The following code is supposed to load pretrained model and its tokenizer:
encoding_model_name = "symanto/sn-xlm-roberta-base-snli-mnli-anli-xnli"
encoding_tokenizer = AutoTokenizer.from_pretrained(encoding_model_name)
encoding_model = SentenceTransformer(encoding_model_name)
So, when I print info about them:
encoding_tokenizer
encoding_model
I'm getting:
PreTrainedTokenizerFast(name_or_path='symanto/sn-xlm-roberta-base-snli-mnli-anli-xnli', vocab_size=250002, model_max_len=512, is_fast=True, padding_side='right', truncation_side='right', special_tokens={'bos_token': '<s>', 'eos_token': '</s>', 'unk_token': '<unk>', 'sep_token': '</s>', 'pad_token': '<pad>', 'cls_token': '<s>', 'mask_token': AddedToken("<mask>", rstrip=False, lstrip=True, single_word=False, normalized=False)})
SentenceTransformer(
(0): Transformer({'max_seq_length': 128, 'do_lower_case': False}) with Transformer model: XLMRobertaModel
(1): Pooling({'word_embedding_dimension': 768, 'pooling_mode_cls_token': False, 'pooling_mode_mean_tokens': True, 'pooling_mode_max_tokens': False, 'pooling_mode_mean_sqrt_len_tokens': False})
)
As you can see, model_max_len=512 parameter in tokenizer doesn't match max_seq_length=128 parameter in model
How can I figure out which one is true? Or, probably, if they somehow respond to different features, how I can check maximum input length for my model?

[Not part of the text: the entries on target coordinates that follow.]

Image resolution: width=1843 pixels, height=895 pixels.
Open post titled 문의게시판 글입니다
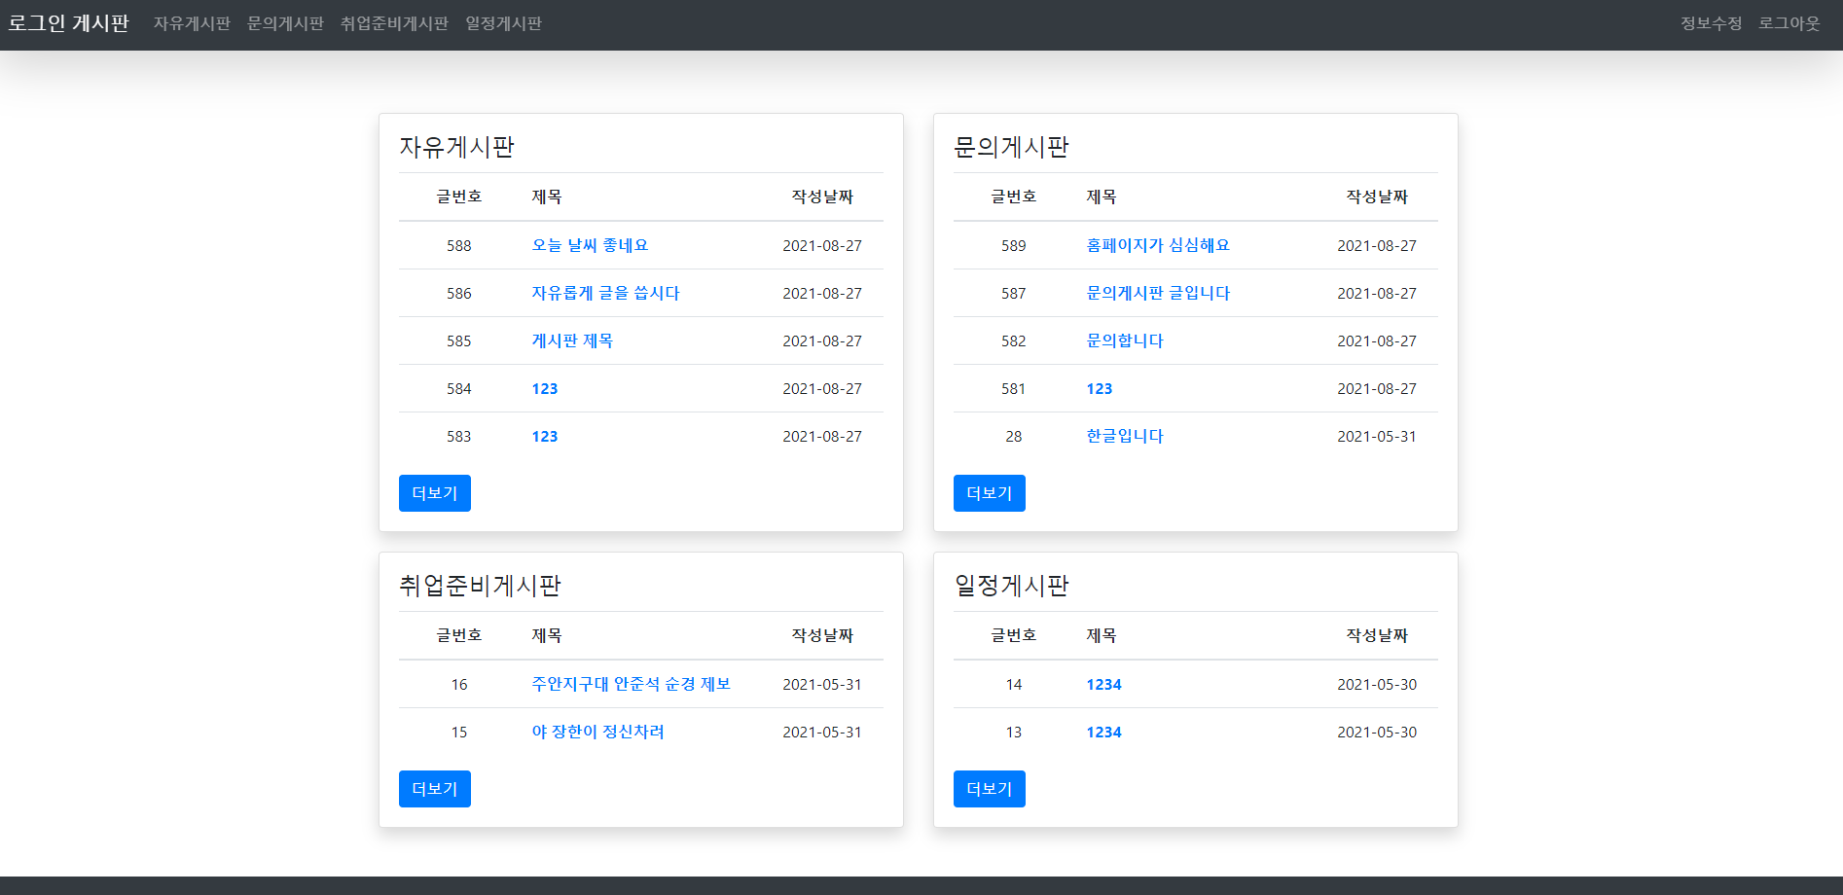point(1157,293)
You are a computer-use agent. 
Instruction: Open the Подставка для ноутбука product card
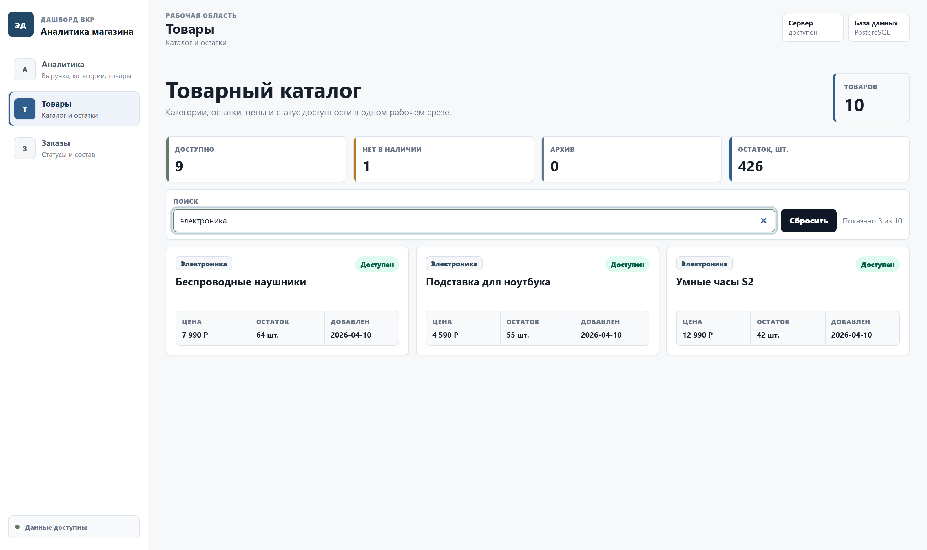click(x=538, y=301)
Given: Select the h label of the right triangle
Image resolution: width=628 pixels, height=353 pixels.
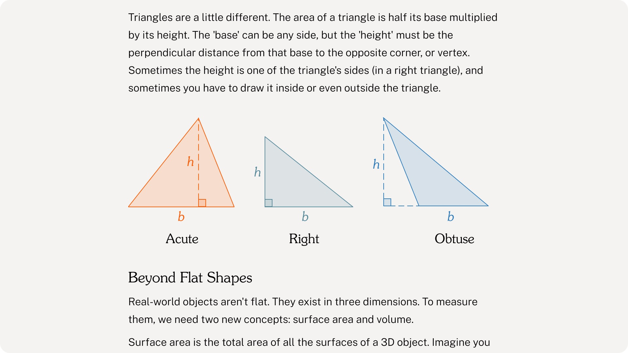Looking at the screenshot, I should click(x=257, y=172).
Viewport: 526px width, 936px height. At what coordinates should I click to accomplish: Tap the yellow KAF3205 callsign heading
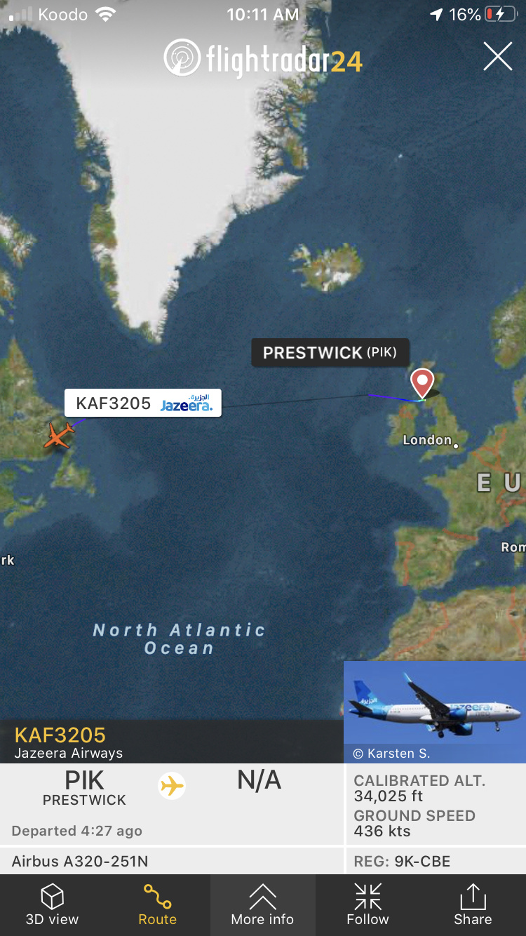(60, 735)
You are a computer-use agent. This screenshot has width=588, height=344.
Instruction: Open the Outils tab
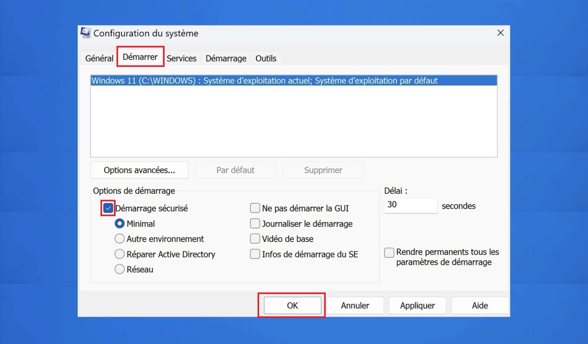pos(266,58)
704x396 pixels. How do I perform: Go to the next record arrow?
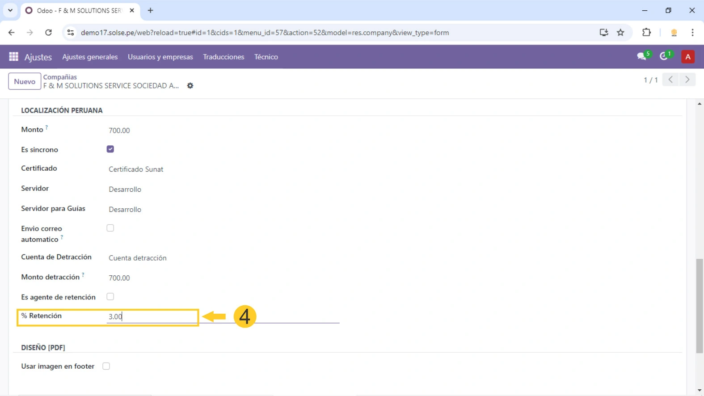[687, 80]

Since you are using a SentenceTransformer and load it to the SentenceTransformer class, it will truncate your input at 128 tokens as stated by the documentation (the relevant code is here):
property max_seq_length
Property to get the maximal input sequence length for the model. Longer inputs will be truncated.
You can also check this by yourself:
fifty = model.encode(["This "*50], convert_to_tensor=True)

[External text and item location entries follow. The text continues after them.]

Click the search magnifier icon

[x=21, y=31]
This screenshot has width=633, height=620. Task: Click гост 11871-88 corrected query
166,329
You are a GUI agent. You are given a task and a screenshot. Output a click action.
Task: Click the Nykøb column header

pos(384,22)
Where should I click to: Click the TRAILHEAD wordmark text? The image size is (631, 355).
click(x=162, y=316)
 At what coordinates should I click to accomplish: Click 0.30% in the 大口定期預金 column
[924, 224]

two_hundered = model.encode(["This "*200], convert_to_tensor=True)
four_hundered = model.encode(["This "*400], convert_to_tensor=True)
print(torch.allclose(fifty, two_hundered))
print(torch.allclose(two_hundered,four_hundered))
Output:
False
True
The underlying model (xlm-roberta-base) is able to handle sequences with up to 512 tokens, but I assume Symanto limited it to 128 because they also used this limit during training (i.e. the embeddings might be not good for sequences longer than 128 tokens).